Scaling Scientific Data Analysis in Python
=======================


### Requirements

* Pandas
* concurrent.futures (standard in Python 3, `pip install futures` in Python 2)
* snakeviz (for profile visualization, `pip install snakeviz==0.4.1`)
* Dask `pip install dask[complete]` 

**Dependencies**: tables toolz pandas_datareader

**Note:** For better compatibility, prefer creating a conda environment from the environment.yml file. Alternatively there's also a requirements.txt file, which can install all dependencies in your virtualenv (`pip install -r requirements.txt`)

### Objective
Be sure the commands below run without problems and you will be able to see the Snakeviz plot with several layers. **It is a requirement for being able to follow the tutorial.**

## Before we start

We need to get some data to work with.
We generate some fake stock data by adding a bunch of points between real stock data points. This will take a few minutes the first time we run it.

In [2]:
%run ../prep.py

## Sequential Execution

In [1]:
%load_ext snakeviz
from glob import glob
import json
import pandas as pd
import os

filenames = sorted(glob(os.path.join('..', 'data', 'json', '*.json')))  # ../data/json/*.json
filenames[:5]

['../data/json/afl.json',
 '../data/json/aig.json',
 '../data/json/al.json',
 '../data/json/avy.json',
 '../data/json/bwa.json']

In [2]:
%%snakeviz

for fn in filenames:
    print(fn)
    with open(fn) as f:
        data = [json.loads(line) for line in f]
        
    df = pd.DataFrame(data)
    
    out_filename = fn[:-5] + '.h5'
    df.to_hdf(out_filename, '/data')

../data/json/afl.json


your performance may suffer as PyTables will pickle object types that it cannot
map directly to c-types [inferred_type->unicode,key->axis0] [items->None]

  f(store)
your performance may suffer as PyTables will pickle object types that it cannot
map directly to c-types [inferred_type->unicode,key->block0_items] [items->None]

  f(store)
your performance may suffer as PyTables will pickle object types that it cannot
map directly to c-types [inferred_type->unicode,key->block1_values] [items->[u'timestamp']]

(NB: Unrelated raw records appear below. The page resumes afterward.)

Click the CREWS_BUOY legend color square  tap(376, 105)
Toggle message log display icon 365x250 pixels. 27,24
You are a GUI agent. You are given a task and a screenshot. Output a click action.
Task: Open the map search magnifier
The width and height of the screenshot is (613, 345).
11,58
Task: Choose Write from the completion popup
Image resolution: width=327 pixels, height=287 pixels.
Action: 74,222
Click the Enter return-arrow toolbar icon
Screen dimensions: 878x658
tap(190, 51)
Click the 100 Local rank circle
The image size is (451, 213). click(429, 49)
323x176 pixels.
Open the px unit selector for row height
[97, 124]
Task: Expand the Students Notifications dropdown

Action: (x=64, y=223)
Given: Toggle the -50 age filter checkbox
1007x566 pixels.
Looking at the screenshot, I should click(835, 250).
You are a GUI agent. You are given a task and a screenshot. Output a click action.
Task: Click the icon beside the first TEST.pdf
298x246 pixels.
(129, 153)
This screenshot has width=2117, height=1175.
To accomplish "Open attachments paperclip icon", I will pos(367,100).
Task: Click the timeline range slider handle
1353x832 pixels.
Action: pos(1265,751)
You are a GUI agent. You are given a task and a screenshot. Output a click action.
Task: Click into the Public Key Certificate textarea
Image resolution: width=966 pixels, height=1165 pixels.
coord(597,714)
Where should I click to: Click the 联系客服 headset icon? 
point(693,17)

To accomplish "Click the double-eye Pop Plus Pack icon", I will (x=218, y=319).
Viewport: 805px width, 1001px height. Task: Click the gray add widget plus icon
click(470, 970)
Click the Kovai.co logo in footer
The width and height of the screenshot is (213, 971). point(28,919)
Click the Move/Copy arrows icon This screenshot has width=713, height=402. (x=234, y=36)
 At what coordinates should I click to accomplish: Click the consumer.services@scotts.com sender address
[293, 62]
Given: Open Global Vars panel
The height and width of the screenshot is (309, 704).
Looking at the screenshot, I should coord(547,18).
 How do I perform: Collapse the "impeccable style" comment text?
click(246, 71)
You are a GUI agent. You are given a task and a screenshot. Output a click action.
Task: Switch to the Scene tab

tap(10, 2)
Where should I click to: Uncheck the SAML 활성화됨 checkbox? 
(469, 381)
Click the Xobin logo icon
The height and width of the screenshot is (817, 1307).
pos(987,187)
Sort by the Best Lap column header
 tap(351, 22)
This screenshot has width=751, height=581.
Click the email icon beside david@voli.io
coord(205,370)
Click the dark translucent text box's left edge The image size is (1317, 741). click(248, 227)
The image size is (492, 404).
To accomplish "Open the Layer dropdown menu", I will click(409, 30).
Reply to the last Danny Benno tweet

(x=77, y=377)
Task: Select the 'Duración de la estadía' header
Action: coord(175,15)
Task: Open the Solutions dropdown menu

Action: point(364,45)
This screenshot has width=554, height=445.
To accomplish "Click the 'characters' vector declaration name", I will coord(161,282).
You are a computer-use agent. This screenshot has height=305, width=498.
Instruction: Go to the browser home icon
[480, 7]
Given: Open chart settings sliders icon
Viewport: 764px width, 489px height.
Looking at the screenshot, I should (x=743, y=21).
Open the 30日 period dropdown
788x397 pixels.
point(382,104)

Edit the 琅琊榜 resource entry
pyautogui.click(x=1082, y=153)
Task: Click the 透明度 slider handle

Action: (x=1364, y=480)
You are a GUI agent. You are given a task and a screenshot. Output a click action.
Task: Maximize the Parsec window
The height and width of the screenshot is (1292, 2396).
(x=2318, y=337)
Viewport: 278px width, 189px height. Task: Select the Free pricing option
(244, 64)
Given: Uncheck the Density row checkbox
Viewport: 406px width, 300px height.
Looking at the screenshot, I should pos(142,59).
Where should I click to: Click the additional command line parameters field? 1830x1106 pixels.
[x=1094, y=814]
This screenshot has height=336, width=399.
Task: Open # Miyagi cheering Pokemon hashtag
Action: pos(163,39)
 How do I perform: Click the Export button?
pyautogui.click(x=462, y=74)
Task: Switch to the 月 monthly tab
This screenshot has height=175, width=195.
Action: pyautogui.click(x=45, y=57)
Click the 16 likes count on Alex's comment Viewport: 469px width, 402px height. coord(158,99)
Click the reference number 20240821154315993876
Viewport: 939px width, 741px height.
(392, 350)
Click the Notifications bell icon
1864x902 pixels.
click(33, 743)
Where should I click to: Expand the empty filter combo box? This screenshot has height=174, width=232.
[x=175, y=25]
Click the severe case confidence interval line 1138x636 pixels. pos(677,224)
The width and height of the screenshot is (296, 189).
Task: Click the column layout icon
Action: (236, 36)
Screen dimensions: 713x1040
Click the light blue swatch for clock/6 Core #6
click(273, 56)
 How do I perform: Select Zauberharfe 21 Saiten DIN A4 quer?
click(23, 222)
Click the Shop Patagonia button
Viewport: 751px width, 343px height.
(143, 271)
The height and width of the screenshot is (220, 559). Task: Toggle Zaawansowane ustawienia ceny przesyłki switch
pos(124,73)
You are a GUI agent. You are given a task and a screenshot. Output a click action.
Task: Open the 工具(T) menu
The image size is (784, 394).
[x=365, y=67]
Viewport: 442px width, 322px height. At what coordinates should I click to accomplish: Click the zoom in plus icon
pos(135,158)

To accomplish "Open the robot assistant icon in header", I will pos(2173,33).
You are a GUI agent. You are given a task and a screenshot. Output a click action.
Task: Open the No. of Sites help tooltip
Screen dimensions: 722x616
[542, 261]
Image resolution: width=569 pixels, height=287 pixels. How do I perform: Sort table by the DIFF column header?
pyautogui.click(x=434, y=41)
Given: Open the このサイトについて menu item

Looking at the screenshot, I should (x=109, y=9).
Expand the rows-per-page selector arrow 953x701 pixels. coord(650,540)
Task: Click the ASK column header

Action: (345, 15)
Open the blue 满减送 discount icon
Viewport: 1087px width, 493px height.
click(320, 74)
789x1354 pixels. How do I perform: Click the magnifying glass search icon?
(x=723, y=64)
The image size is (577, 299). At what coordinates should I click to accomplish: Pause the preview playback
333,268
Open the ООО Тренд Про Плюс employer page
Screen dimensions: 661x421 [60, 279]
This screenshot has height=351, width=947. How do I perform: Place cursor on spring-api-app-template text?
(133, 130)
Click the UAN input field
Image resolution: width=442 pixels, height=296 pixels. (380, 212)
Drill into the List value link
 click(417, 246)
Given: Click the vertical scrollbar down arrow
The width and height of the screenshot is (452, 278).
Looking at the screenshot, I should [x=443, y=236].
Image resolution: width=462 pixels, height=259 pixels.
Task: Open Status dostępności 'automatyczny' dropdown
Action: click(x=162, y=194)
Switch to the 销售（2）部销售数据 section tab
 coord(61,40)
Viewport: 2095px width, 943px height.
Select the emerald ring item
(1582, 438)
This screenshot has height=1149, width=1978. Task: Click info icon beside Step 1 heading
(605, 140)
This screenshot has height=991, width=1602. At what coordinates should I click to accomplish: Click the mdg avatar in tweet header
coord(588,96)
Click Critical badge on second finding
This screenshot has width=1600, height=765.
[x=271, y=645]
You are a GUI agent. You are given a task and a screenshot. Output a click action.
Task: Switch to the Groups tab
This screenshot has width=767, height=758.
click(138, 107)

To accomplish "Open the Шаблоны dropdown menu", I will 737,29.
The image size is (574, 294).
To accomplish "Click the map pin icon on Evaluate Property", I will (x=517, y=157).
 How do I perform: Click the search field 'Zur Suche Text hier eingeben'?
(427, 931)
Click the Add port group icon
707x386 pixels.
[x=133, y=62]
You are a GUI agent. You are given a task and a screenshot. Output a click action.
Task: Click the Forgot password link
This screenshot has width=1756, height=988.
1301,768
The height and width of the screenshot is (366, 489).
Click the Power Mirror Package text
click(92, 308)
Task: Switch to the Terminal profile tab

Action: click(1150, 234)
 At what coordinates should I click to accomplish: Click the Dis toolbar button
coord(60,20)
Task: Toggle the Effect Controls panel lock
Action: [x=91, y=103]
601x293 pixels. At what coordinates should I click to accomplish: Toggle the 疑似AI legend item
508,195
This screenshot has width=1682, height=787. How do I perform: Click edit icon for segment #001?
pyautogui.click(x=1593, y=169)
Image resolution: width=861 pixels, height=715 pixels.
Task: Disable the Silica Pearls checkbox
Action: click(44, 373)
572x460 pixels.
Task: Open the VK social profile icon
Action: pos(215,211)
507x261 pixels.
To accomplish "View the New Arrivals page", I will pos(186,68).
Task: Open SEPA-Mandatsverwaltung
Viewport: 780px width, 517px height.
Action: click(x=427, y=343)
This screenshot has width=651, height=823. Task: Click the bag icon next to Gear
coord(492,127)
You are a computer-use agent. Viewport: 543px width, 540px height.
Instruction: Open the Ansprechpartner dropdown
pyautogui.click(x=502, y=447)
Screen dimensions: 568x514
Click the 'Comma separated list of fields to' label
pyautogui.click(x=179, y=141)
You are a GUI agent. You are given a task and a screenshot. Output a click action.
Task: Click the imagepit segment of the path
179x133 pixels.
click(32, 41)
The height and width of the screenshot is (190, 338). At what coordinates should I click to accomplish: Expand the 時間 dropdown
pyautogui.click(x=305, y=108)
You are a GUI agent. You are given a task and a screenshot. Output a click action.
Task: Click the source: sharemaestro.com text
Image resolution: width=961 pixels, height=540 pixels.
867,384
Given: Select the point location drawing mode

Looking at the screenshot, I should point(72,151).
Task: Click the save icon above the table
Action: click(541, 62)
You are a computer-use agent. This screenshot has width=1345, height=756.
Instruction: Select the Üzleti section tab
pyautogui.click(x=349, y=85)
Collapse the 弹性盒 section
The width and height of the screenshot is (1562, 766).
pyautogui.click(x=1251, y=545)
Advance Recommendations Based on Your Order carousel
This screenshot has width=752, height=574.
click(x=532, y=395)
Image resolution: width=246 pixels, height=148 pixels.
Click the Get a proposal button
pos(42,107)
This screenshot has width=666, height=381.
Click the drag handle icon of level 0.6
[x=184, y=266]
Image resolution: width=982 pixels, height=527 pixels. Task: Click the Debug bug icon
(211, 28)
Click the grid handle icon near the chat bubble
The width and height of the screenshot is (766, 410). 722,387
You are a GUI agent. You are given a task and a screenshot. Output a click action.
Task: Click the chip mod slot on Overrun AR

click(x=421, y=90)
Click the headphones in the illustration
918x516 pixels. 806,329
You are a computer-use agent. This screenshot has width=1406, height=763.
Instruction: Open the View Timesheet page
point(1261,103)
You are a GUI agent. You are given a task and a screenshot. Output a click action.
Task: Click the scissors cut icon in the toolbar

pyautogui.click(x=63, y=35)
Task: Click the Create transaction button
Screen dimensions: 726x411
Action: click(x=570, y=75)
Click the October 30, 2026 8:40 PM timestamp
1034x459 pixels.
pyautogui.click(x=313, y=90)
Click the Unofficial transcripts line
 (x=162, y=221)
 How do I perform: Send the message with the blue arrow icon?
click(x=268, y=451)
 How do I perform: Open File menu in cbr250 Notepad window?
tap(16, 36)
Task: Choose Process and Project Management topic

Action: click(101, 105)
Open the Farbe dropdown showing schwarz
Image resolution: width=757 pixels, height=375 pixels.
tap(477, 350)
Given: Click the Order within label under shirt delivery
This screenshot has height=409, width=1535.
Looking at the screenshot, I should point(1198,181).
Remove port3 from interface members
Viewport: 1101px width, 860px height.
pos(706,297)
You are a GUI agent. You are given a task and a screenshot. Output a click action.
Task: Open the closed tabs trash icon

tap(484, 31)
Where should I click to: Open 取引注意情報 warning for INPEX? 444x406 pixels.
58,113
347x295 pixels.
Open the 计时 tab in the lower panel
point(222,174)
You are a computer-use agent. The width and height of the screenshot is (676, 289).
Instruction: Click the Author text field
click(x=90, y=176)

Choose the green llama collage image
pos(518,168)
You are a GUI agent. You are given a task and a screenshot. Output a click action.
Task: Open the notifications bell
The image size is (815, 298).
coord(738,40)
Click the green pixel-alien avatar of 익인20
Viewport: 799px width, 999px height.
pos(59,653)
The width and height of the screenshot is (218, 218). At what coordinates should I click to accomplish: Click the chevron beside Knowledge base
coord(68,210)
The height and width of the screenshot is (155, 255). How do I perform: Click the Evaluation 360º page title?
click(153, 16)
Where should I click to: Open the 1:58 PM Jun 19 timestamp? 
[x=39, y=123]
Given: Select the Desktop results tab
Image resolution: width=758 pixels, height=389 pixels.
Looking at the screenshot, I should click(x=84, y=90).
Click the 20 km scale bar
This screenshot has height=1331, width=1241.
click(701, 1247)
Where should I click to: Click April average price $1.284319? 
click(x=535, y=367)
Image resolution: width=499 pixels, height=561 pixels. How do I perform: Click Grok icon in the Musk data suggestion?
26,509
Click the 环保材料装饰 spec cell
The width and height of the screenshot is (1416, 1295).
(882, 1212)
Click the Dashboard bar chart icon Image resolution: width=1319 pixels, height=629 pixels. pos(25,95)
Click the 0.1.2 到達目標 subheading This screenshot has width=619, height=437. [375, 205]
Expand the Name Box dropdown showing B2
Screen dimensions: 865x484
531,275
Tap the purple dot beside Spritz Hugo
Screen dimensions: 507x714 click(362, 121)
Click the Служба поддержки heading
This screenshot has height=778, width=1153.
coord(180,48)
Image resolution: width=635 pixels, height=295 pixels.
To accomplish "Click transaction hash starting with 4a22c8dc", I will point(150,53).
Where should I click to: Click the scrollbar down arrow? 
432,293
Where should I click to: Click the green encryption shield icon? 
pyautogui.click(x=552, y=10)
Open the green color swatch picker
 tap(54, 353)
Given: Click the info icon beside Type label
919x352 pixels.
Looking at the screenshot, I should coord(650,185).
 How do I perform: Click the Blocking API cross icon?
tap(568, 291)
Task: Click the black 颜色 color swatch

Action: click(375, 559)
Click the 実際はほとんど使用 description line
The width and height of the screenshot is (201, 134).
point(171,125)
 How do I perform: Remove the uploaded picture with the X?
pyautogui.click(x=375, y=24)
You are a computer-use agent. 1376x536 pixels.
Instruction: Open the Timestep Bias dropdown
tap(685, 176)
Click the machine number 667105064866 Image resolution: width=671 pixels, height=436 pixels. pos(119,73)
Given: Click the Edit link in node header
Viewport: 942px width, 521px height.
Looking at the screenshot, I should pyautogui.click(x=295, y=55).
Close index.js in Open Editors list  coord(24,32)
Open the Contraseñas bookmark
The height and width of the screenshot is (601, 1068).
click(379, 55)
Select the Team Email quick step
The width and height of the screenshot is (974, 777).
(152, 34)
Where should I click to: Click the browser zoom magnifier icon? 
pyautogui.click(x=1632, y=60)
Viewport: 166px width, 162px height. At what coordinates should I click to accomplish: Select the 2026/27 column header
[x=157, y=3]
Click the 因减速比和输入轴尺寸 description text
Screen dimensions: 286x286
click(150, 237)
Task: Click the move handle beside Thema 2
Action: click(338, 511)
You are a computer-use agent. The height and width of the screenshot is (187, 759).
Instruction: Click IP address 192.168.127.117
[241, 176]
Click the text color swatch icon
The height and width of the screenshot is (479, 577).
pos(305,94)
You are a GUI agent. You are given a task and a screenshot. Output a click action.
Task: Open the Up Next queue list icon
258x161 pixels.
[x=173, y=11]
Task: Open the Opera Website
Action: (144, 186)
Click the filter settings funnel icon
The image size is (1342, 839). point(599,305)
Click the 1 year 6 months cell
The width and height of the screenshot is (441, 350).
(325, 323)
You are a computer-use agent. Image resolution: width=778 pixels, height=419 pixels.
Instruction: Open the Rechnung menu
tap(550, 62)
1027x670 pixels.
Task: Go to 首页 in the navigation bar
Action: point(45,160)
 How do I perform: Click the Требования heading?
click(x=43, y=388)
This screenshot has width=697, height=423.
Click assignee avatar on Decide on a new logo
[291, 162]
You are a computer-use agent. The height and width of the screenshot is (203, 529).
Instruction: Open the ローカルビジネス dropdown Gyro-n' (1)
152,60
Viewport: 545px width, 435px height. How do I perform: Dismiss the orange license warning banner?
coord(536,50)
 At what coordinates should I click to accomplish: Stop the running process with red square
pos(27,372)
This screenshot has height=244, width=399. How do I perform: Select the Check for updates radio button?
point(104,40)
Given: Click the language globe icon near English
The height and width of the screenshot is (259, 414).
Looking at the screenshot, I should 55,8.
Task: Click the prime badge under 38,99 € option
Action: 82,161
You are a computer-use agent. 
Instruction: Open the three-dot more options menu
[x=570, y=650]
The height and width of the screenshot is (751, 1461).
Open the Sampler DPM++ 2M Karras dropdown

  return pytables.to_hdf(path_or_buf, key, self, **kwargs)
your performance may suffer as PyTables will pickle object types that it cannot
map directly to c-types [inferred_type->unicode,key->block1_items] [items->None]

  f(store)


../data/json/aig.json
../data/json/al.json
../data/json/avy.json
../data/json/bwa.json
../data/json/hal.json
../data/json/hp.json
../data/json/hpq.json
../data/json/ibm.json
../data/json/jbl.json
../data/json/jpm.json
../data/json/luv.json
../data/json/pcg.json
../data/json/usb.json
 
*** Profile stats marshalled to file u'/var/folders/tt/nxzmt8xd701cq_x0rp1n1hk8005dxz/T/tmp4OaAuu'.